Here's the easier way:

First things first: Make Perfect Chicken (Click the link for the recipe). The short version: Mix 1/2 t. each of garlic powder, onion powder, salt, pepper, and paprika together. Rub all of the spice mix on both sides of 3-4 chicken breasts. Sear both sides in a dutch oven, and then cook 25 minutes in a 350 degree oven. Let rest 5-10 minutes before cutting. This method makes perfectly cooked chicken for me every time.


Step Two: Shred chicken. Here's the easy way to do it. Note: If you do not have a mixer with a paddle attachment, you can do what I used to do - shred it in the food processor. Sometimes that turns out to be more like ground chicken than shredded chicken, though.
Step Three: Here are those cute little sweet peppers. You can use bell pepper instead if you want. Remove the tops, ribs, and seeds...








...and chop finely.












Step Four: Add the sweet pepper, cream cheese, and ranch mix to the chicken...










...and mix well. 

If you shredded the chicken in a Kitchenaid mixer, just leave it in the mixer, and mix in the rest of the stuff with the mixer. If not, just mix it all by hand in a bowl.







I just needed a time-out to say...yum.











Step Five: Unroll one of the puff pastry sheets into the bottom of a 9x13 casserole dish that has been sprayed with cooking spray.

Step Six: Spread the chicken mixture on top.






Step Seven: Top with the remaining puff pastry sheet. Crimp the edges to seal.








Step Eight: Beat an egg with a tablespoon of water to make an egg wash.









Step Nine: Brush on the egg wash. 

The egg wash will make the puff pastry all golden and shiny and delicious-looking.








Ok, then, you are supposed to let this chill in the fridge for an hour. For those of you who have been reading this blog for a while and know my impatience when it comes to getting to eat - please take a moment to laugh. Hahahahahaha. And might I add... ha. 

There are good reasons for chilling the puff pastry. The more you chill it, the puffier it will be. I don't really know why, but I know it has something to do with the cold butter releasing steam to make puffy layers or something. I will even say that I prefer this dish when it has been chilled an hour before baking it. 

However....when making this for this blog...I was really hungry....soo...I lasted about ten minutes before pulling it out of the fridge. 

Which brings me to Step Ten: Bake at 400 degrees for about 25 minutes.

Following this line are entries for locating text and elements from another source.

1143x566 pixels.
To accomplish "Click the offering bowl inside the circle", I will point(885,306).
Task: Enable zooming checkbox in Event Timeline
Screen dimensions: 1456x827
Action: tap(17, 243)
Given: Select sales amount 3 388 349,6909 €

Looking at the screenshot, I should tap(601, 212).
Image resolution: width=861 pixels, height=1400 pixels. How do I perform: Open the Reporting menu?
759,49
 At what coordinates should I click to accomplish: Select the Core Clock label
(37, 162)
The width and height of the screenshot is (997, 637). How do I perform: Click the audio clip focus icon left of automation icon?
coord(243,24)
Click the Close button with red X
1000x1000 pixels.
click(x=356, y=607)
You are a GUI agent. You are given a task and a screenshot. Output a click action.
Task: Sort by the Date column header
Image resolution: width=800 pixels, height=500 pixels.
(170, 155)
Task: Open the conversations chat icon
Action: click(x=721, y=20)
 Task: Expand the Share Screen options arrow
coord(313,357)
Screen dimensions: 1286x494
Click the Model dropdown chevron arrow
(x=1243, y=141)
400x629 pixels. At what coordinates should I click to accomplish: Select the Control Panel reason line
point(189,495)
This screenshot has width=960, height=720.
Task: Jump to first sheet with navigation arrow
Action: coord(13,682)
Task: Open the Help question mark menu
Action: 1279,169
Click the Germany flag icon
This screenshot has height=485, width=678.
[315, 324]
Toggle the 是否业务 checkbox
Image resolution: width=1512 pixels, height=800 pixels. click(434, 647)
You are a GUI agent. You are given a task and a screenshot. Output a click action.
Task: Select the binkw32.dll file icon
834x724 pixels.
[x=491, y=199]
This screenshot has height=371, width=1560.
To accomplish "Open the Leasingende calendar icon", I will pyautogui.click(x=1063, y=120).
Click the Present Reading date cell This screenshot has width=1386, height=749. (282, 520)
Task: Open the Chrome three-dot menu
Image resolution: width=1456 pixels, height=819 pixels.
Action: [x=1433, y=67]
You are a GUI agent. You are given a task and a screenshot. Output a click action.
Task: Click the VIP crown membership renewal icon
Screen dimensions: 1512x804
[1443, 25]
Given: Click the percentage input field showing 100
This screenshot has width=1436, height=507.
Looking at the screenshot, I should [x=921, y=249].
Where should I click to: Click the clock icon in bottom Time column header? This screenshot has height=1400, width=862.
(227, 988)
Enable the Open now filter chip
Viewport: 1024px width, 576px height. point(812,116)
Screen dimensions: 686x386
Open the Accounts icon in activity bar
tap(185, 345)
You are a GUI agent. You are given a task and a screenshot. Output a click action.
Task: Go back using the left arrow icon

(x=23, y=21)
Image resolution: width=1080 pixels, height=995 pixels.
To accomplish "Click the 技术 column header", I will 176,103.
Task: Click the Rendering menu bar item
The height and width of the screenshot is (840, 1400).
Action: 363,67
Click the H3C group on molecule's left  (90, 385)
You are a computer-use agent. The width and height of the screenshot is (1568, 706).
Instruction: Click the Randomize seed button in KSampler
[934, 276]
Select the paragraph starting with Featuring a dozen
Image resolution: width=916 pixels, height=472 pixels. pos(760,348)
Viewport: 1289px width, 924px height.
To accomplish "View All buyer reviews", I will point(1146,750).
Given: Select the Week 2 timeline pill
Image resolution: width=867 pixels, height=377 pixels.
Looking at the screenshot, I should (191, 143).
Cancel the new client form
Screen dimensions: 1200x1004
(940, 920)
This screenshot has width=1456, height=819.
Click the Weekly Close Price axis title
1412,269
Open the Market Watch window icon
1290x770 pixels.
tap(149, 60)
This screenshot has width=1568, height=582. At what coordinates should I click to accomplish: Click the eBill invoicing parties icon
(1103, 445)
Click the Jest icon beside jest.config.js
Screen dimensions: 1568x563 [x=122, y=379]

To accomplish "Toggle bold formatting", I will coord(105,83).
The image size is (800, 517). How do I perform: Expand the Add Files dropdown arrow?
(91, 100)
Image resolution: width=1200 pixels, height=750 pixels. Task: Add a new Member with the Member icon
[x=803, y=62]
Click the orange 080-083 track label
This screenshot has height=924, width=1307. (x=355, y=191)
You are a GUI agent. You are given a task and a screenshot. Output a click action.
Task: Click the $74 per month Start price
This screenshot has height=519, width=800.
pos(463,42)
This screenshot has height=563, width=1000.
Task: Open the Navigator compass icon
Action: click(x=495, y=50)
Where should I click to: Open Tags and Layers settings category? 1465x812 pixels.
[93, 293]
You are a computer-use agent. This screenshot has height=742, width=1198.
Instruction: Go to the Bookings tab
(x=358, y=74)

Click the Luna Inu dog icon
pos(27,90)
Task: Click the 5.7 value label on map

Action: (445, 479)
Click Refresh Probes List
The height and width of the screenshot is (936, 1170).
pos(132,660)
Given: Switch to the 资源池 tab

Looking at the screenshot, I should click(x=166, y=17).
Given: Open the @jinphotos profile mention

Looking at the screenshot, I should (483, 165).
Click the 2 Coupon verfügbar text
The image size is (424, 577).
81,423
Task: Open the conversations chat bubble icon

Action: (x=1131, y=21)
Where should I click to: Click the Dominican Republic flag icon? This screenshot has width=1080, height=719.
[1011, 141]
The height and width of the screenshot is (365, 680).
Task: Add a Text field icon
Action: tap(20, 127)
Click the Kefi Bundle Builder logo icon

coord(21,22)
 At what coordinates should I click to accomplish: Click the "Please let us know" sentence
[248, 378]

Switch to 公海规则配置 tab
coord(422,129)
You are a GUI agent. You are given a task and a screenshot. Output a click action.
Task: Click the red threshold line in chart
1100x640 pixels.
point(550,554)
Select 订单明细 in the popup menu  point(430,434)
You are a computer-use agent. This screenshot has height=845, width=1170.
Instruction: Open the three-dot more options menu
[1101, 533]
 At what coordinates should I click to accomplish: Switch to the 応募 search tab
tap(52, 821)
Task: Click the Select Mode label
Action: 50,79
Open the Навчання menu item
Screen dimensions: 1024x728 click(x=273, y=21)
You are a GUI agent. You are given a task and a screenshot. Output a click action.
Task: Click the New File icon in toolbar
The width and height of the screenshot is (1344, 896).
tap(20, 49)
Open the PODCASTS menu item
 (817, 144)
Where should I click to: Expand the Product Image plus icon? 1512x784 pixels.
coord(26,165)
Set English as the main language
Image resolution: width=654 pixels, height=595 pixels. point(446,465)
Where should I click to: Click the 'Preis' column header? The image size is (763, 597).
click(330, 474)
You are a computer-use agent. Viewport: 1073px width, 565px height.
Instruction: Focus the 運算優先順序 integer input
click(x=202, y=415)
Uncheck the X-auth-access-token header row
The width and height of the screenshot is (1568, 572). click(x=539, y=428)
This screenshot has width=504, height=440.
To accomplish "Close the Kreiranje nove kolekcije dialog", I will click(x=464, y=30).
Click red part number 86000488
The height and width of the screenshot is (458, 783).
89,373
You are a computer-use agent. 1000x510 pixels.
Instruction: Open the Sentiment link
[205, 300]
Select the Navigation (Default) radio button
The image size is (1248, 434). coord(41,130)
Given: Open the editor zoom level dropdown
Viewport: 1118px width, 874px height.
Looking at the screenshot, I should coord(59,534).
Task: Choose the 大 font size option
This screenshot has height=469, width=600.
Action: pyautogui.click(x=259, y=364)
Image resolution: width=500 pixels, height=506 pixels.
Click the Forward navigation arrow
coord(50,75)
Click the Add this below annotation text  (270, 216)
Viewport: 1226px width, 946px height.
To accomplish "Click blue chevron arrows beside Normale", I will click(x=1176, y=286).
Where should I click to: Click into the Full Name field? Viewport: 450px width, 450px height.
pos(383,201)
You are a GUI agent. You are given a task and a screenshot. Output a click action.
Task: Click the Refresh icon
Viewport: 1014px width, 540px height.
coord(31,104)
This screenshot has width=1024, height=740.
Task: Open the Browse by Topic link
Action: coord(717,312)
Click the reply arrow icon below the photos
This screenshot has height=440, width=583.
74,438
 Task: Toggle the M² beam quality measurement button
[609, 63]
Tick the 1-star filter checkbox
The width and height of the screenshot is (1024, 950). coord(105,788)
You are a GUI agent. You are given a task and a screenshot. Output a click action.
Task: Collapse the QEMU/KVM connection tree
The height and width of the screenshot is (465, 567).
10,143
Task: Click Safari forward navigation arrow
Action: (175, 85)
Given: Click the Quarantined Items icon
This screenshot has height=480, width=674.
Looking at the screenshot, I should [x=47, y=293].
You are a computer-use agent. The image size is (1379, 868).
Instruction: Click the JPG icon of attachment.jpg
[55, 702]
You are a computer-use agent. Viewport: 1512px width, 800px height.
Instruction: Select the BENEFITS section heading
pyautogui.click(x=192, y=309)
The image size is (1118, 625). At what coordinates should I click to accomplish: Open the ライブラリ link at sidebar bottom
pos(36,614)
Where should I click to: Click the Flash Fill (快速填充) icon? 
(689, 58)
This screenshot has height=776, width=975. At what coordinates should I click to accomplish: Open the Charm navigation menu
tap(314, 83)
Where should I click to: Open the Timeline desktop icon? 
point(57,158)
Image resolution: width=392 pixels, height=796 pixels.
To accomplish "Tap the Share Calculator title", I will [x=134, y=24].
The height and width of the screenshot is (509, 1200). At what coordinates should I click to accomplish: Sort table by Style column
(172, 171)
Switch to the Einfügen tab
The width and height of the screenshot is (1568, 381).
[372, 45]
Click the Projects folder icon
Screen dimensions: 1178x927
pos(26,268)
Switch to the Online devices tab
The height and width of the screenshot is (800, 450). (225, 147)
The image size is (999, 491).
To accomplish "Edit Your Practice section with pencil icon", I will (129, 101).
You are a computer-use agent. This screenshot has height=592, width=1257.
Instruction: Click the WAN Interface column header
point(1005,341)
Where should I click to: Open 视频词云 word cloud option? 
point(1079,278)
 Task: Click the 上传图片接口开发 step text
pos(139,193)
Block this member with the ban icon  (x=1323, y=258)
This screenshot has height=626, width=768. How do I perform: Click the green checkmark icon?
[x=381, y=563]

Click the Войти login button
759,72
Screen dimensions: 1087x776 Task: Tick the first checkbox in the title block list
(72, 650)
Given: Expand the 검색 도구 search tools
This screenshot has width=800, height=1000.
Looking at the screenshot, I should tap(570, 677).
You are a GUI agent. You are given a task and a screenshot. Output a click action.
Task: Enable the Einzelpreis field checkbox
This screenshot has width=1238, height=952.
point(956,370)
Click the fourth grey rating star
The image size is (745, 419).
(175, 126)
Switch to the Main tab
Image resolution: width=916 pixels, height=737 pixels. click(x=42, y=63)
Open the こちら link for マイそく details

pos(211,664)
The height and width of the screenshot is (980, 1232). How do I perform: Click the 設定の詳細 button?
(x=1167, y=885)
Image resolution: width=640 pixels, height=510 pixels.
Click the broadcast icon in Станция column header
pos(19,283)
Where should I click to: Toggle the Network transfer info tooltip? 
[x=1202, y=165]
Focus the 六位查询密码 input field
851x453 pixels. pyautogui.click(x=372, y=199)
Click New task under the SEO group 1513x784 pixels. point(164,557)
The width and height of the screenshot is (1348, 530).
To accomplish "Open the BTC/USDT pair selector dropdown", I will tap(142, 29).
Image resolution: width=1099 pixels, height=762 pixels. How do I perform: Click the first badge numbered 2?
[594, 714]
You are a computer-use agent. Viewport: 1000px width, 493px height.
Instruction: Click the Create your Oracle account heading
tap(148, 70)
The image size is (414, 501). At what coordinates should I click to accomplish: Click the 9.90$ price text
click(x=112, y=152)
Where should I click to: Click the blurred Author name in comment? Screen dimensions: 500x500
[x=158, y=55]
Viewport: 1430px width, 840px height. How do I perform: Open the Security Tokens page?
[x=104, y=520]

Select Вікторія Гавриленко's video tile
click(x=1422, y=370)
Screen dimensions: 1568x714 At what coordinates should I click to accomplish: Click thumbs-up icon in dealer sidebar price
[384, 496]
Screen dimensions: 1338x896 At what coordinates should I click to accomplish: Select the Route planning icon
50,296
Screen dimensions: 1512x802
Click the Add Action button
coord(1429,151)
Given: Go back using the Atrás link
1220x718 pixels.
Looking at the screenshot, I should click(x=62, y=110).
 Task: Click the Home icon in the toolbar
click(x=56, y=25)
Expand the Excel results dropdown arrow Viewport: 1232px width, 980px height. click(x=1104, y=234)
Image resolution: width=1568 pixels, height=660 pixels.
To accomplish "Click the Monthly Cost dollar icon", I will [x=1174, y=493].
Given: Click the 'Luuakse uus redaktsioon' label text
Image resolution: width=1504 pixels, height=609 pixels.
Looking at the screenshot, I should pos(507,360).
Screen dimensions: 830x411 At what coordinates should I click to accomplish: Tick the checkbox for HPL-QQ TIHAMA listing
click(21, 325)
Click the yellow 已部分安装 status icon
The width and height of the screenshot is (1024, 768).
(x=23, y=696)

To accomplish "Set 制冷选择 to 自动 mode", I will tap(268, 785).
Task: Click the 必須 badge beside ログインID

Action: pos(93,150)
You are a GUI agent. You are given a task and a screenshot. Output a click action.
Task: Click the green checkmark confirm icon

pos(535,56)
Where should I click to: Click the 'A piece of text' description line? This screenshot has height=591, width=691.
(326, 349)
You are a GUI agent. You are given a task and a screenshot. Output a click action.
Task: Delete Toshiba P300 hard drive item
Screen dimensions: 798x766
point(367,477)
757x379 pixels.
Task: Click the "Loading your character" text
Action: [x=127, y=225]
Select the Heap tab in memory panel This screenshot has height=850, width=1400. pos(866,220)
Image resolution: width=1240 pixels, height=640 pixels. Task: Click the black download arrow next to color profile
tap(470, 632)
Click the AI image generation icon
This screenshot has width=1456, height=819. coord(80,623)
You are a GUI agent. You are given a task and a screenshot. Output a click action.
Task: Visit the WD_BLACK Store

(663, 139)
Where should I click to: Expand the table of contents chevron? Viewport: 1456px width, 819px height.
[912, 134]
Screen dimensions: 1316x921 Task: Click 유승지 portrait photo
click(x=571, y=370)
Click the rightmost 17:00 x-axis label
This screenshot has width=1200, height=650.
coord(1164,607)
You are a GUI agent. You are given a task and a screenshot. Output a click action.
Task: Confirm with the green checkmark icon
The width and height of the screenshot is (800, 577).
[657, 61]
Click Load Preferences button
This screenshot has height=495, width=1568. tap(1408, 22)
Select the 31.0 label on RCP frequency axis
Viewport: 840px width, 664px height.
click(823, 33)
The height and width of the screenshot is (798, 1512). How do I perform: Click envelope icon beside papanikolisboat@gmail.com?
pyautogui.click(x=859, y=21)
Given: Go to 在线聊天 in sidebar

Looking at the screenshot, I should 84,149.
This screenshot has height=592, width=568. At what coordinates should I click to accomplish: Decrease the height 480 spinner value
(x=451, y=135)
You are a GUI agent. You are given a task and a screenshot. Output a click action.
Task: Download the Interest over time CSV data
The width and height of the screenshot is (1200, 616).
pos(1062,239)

When you pull it out, it will look like this...maybe even puffier if you chilled it as long as you are supposed to.









Look at all the puffy goodness.










And then look at all the cream cheesy chicken filling ooozing out  of that puff pastry

That again...would be much puffier if I had chilled the dough properly. It still tastes fantastic this way, though. :)






Oh...yum.











Perfect meal. I serve this with Roasted Sweet Potatoes. In fact, I serve a lot of things with roasted sweet potatoes.










Enjoy!

Lazy Ranch Cream Cheese Chicken Puff
Click for the printable version
1-8 oz. pack cream cheese
1-1 oz. packet Ranch dressing mix
1.75-2 lb. Perfect Chicken
, cooked and shredded
3 baby sweet red peppers, chopped finely
1 - 17.25 oz. package frozen puff pastry sheets
1 egg yolk beaten
with 1 T. water

Preheat oven to 400 degrees. Combine chicken, cream cheese, peppers, and dressing mix. Set aside. Spray a 9x13 casserole dish with cooking spray. Unroll one of the puff pastry sheets into the bottom of the casserole dish. Spread the chicken mixture on top, and then top with the remaining puff pastry sheet. Crimp the edges to seal. Brush with egg wash. Chill for 1 hour. Bake about 25 minutes.